▶ **EXERCISE PROMPT**: Your output is the line containing "Task: Tap the redo arrow above the keyboard" plus all lines after it to the end of the records, reproduced exactly, with nothing else.

▶ **SUPPLIED RECORDS**:

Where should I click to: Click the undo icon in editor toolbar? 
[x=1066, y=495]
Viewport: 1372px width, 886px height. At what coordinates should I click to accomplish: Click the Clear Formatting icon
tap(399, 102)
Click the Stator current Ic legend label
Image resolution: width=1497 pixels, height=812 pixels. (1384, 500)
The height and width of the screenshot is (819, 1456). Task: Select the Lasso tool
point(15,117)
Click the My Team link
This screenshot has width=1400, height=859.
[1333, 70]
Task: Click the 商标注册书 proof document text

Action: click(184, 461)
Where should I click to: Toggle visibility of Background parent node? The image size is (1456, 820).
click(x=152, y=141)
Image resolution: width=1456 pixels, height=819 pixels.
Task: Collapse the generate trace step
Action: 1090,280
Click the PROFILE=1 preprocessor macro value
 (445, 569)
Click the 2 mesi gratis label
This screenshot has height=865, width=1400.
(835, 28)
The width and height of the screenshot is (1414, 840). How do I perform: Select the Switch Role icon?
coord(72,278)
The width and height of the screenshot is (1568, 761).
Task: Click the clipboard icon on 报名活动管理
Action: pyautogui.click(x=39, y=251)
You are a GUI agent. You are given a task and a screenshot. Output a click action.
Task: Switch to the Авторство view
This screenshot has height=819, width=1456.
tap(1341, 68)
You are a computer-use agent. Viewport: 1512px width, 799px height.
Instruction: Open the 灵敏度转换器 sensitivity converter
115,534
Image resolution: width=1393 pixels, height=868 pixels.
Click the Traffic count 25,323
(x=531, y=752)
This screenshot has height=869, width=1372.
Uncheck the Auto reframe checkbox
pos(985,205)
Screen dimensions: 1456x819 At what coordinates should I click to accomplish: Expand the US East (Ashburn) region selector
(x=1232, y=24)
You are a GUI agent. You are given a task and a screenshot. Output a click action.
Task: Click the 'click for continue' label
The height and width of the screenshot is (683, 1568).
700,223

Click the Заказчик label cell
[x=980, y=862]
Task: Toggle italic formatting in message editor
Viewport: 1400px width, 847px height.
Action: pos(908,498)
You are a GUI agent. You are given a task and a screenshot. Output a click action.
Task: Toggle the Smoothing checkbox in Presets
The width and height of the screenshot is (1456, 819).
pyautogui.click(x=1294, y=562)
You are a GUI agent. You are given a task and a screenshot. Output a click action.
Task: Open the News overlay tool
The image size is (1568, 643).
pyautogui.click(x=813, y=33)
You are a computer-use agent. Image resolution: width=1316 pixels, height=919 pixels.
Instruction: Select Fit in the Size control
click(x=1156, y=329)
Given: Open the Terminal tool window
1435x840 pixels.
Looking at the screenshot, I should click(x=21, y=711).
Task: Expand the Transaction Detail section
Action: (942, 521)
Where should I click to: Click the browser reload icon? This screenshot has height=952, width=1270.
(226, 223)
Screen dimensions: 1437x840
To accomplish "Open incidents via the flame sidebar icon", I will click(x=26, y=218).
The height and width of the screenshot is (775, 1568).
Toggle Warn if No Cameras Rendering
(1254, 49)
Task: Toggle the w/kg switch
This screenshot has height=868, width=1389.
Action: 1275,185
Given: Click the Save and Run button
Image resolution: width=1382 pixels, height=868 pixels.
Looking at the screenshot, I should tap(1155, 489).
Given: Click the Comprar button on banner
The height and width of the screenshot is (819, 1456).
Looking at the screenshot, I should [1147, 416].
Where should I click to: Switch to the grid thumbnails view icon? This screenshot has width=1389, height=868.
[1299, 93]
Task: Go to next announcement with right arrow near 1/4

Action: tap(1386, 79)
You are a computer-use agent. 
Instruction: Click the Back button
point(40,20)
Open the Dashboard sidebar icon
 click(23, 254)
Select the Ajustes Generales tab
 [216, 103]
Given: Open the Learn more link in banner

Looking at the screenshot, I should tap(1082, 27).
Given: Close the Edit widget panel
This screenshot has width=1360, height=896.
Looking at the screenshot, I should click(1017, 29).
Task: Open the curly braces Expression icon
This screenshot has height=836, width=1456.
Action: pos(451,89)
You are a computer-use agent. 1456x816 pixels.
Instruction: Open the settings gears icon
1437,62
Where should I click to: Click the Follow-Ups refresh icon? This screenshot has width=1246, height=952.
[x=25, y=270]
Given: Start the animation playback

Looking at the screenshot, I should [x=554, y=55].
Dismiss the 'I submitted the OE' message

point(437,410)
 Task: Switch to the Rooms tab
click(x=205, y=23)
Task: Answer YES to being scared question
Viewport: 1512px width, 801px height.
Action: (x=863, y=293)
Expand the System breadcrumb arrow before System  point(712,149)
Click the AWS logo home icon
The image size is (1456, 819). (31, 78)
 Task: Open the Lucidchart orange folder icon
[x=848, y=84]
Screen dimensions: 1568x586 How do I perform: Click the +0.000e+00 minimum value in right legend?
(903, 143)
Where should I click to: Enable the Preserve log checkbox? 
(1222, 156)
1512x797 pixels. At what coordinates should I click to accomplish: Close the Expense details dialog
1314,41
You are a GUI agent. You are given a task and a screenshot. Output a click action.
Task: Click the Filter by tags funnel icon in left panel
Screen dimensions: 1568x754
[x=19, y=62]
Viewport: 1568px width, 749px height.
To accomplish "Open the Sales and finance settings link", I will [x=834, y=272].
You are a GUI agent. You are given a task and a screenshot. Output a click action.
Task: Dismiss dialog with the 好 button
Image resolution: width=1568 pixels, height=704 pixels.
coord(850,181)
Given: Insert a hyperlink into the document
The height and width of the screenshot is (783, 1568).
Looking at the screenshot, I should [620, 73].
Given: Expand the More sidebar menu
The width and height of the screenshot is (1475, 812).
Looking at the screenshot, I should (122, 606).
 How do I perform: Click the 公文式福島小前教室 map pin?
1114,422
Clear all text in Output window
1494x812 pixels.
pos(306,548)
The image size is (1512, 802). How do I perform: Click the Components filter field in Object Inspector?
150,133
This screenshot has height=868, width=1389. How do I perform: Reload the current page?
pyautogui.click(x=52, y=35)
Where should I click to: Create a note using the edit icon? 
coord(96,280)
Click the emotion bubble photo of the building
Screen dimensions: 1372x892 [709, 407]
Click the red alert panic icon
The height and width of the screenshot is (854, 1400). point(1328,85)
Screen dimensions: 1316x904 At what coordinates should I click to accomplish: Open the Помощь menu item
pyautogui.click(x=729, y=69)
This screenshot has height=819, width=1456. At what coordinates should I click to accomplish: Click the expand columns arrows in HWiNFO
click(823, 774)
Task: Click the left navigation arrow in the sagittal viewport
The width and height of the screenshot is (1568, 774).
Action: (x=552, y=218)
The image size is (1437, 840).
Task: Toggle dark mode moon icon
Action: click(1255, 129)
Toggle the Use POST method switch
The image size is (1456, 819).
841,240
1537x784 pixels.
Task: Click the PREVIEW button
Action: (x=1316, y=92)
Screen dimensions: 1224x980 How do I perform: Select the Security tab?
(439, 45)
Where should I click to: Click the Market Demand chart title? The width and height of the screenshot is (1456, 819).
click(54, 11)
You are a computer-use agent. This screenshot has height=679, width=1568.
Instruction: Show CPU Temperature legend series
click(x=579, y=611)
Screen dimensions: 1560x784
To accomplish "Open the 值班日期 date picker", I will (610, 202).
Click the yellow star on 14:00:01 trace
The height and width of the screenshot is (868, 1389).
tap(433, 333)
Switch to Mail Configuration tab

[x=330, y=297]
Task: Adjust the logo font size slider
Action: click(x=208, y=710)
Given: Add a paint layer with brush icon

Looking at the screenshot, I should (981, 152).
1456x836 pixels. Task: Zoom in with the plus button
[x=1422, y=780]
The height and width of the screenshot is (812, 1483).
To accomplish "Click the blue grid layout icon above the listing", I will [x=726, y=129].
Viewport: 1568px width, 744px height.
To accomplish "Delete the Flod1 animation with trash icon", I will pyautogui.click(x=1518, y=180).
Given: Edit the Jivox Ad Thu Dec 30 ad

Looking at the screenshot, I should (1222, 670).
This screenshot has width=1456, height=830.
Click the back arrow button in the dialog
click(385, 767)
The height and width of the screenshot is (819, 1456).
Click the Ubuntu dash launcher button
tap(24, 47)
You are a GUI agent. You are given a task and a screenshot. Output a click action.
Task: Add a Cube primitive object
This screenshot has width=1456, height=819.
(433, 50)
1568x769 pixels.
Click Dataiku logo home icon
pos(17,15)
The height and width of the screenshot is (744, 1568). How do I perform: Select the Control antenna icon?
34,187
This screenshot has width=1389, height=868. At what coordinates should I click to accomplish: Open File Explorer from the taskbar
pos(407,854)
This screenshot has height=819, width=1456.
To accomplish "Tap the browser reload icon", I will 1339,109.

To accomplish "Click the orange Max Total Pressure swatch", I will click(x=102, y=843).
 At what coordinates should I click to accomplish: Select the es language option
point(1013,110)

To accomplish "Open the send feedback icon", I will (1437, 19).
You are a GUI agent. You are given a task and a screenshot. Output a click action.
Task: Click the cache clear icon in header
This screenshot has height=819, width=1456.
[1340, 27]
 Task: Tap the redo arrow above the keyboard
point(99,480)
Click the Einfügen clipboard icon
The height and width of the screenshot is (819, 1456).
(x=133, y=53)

▶ **RESPONSE FOR THIS EXERCISE**:
 Task: Tap the redo arrow above the keyboard
point(99,480)
Click the Einfügen clipboard icon
The height and width of the screenshot is (819, 1456).
(x=133, y=53)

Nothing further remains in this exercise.